**Task prompt:** For the copy, please give all of the data again exactly and leave the pictures out.

**Listed entries:**
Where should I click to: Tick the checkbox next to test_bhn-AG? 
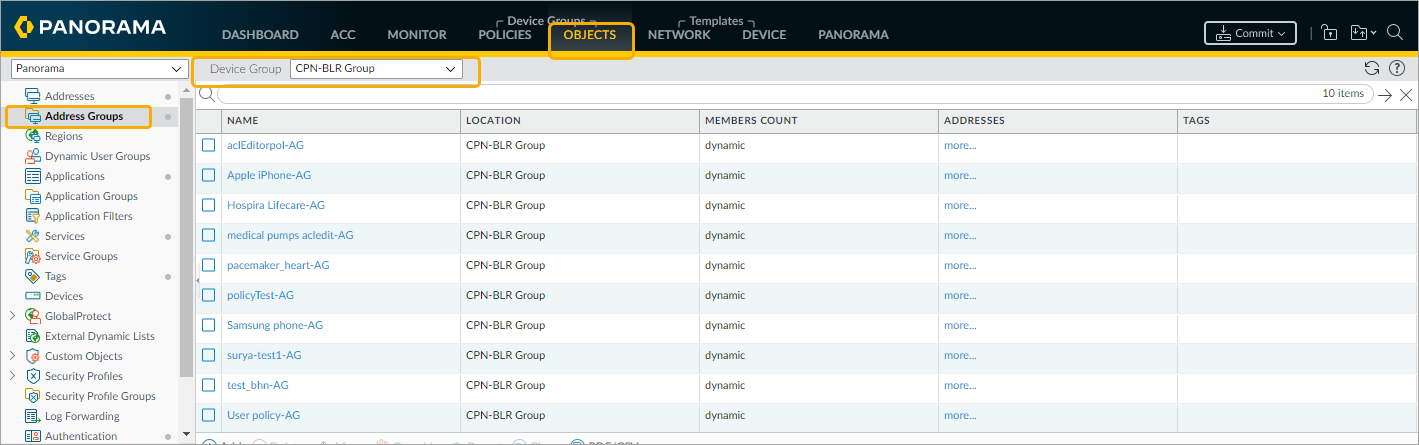209,385
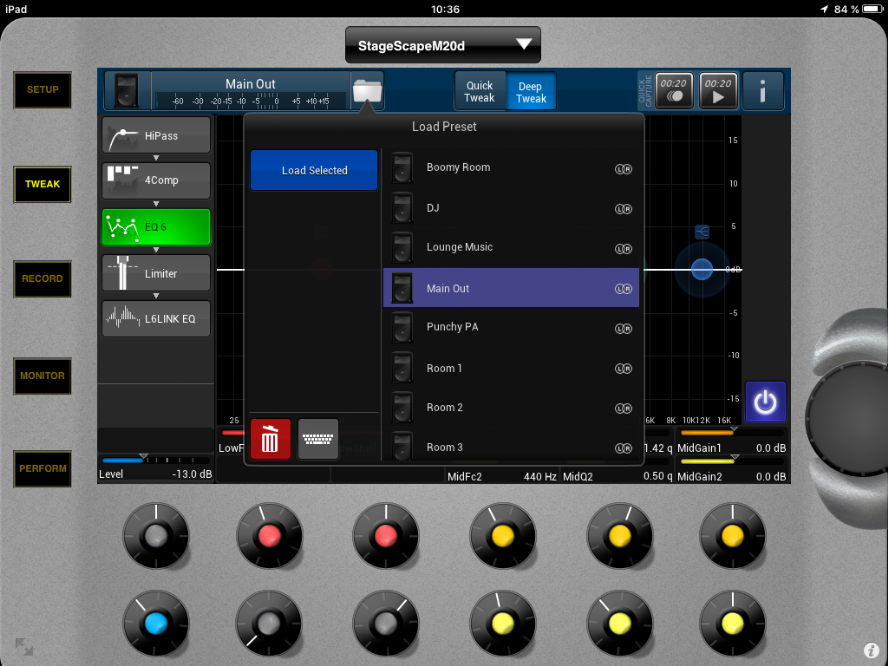Toggle the blue EQ power button
The width and height of the screenshot is (888, 666).
click(765, 402)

**Expected answer:**
Where should I click to: Tick the checkbox next to test_bhn-AG? 
209,385
Toggle the blue EQ power button
The width and height of the screenshot is (888, 666).
click(765, 402)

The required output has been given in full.